Una vez, antes de subirse al monte, Enrique Fingenegocios llegó hasta el tolón, tolón, y Sanchís desenfundó la pistola para incrustar una bala en el techo de la taberna. Desde entonces, y aunque Cuelloduro se había negado a reparar lo que él llamaba la herida de guerra de su local, el oído de todos sus parroquianos había mejorado mucho.
–¡Esta canción está prohibida y lo sabéis de sobra!
–¿Pero cómo va a estar prohibida –terciaba el director del coro, tras el parapeto del mostrador– , si la ponen en la radio a todas horas?
–A mí, la radio me toca mucho los cojones. Y como vuelva a oír esa puta letra una sola vez, el coro entero va derecho al calabozo. Estáis avisados.

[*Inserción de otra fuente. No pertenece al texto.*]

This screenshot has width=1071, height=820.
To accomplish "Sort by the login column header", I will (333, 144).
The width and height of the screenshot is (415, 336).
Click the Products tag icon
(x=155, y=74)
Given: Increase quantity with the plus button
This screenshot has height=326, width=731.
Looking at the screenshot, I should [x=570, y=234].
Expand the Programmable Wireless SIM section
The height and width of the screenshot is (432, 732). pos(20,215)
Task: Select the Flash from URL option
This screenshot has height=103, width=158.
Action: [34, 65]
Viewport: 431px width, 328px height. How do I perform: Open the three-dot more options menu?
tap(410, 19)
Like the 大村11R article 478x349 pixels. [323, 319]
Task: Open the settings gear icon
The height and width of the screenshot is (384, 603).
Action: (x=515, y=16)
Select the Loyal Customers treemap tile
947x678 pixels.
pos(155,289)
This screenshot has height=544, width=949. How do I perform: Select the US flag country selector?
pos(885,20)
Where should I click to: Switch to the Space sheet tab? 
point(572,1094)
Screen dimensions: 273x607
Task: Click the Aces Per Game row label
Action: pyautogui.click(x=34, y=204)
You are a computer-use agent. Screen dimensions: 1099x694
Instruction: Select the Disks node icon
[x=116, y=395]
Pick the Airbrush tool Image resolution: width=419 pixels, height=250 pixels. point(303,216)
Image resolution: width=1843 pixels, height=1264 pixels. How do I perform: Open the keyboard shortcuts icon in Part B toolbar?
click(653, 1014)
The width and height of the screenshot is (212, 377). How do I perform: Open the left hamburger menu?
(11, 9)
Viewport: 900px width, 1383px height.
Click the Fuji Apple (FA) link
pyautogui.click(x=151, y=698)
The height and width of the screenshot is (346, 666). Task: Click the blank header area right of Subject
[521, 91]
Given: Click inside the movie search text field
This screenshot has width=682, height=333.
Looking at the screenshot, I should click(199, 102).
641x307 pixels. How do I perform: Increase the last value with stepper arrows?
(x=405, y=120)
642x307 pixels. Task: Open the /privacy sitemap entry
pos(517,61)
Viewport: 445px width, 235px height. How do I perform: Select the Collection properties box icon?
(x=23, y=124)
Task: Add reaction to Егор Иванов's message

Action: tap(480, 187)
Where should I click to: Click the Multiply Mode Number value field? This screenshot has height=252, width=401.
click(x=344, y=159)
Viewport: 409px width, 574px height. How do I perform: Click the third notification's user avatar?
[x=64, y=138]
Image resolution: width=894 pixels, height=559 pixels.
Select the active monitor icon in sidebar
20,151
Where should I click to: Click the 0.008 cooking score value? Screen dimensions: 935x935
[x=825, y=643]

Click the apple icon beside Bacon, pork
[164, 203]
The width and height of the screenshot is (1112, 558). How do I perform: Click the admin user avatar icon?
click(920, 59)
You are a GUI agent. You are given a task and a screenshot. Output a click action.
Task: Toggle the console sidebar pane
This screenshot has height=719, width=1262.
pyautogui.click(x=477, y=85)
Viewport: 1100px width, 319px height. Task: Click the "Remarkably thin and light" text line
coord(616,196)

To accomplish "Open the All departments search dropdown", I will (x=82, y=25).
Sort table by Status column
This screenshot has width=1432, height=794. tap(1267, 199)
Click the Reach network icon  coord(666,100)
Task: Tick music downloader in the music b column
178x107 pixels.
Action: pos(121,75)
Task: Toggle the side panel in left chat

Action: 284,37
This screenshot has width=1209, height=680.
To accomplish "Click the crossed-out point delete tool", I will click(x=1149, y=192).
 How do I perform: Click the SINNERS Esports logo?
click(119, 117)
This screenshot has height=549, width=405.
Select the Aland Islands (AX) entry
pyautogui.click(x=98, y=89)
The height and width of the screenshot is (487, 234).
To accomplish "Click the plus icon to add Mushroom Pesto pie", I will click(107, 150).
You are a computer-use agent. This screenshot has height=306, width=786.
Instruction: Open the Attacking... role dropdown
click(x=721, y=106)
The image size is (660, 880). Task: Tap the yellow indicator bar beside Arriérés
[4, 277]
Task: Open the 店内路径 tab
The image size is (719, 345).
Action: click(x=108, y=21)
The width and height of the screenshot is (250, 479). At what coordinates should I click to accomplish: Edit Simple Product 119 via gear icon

Después aunque se marchara andando de espaldas para no perderlos de vista, las sonrisas volvían a florecer discretamente en los labios que, unos minutos más tarde, empezarían a difundir por todo el pueblo aquella escena sombría y ridícula, y toda la Benemérita en pie de guerra contra “La vaca lechera”, aquella bobada musical que muchos fuensanteños seguirían silbando, tarareando y canturreando, solos o en compañía, mientras se reían a carcajadas, aunque sólo fuera porque estaban hartos de llorar y lo daban todo por bien empleado, mientras Cencerro estuviera vivo y en el monte, escupiendo desde arriba.
*** Ambos cuentos extraído de El lector de Julio Verne (Episodios de una guerra interminable), de Almudena Grandes. Primera edición Buenos Aires. Tusquets Editores 2012. Primera edición argentina, abril 2012. Páginas 28, 29, y 30, y 60 y siguientes.
Nota: Los títulos de los dos cuentos son del compilador.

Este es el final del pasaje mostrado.